Task goal:
From the records below, take each line where the string "click" shows up and copy it.

(Stored items)
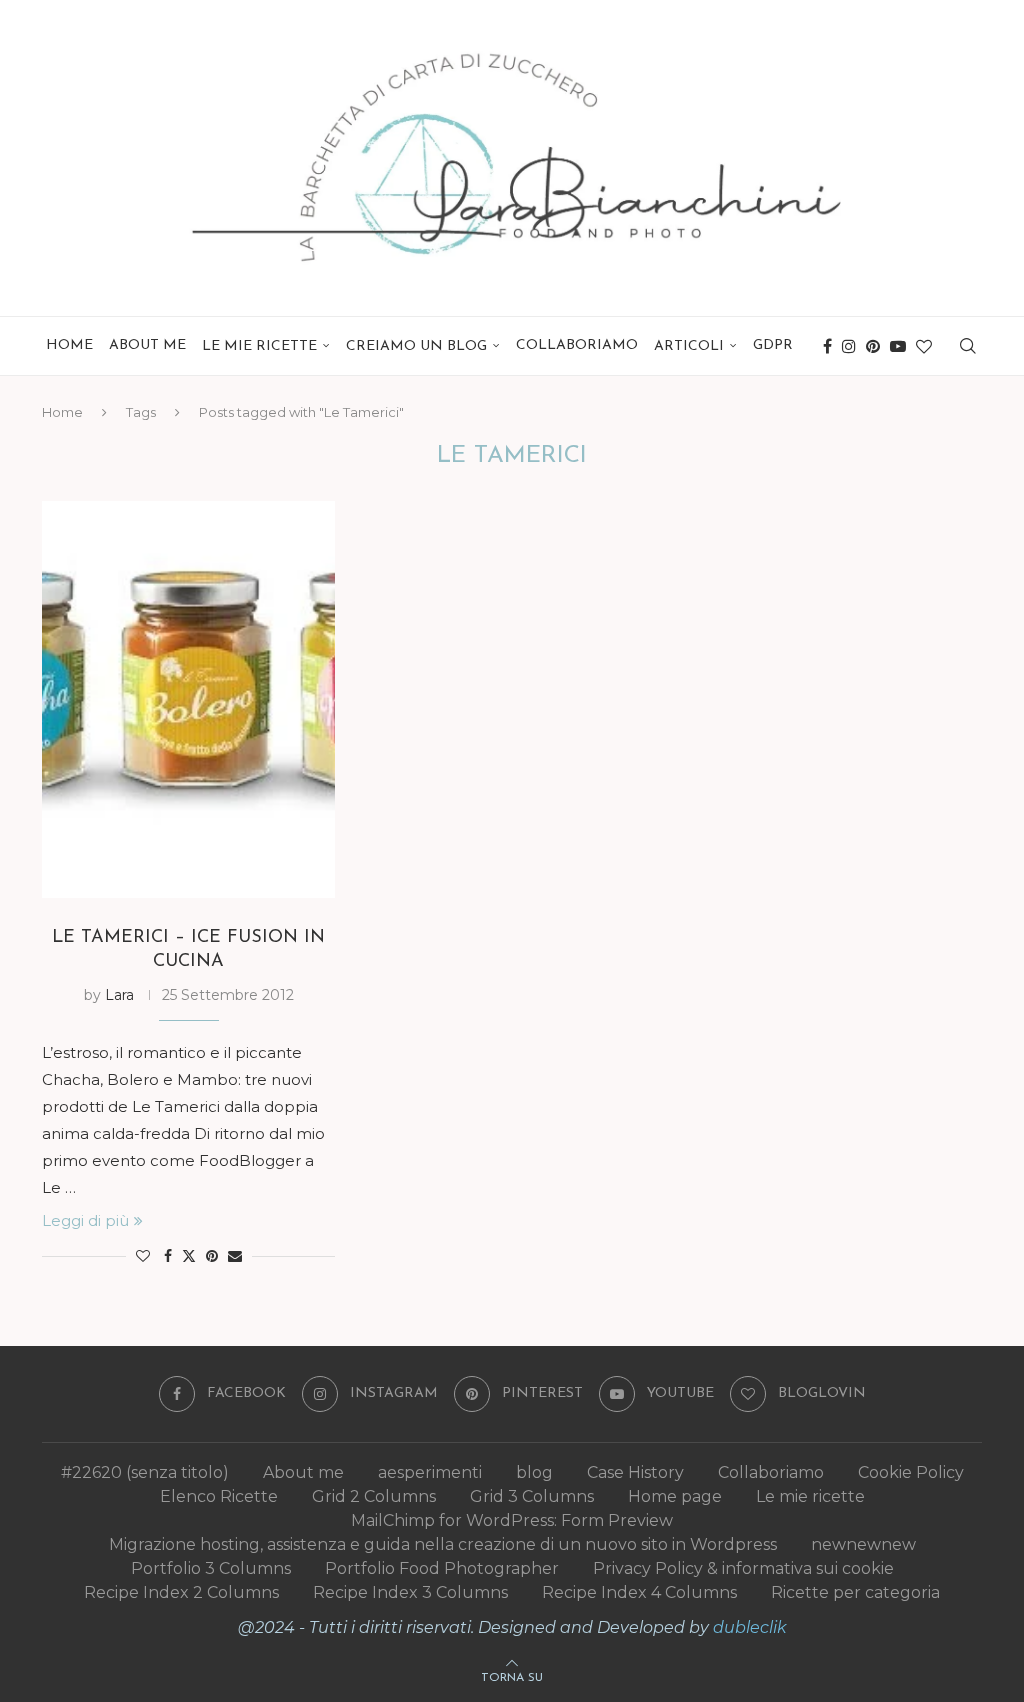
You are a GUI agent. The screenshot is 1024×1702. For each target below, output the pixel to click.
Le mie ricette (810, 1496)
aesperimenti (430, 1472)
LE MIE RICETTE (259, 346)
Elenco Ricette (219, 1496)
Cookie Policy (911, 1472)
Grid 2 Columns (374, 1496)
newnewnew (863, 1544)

---

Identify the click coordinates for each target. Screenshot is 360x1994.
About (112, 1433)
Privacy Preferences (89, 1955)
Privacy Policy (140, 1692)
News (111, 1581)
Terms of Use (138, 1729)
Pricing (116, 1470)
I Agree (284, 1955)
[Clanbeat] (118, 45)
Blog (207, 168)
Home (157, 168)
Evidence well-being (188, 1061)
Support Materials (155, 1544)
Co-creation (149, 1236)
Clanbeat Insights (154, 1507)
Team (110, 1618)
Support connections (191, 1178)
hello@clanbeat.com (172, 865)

Final answer:
You are a GUI agent. The screenshot is 1024×1702. For each target below, output the pixel to click.
Identify the click coordinates for each target. Screenshot is 360x1994.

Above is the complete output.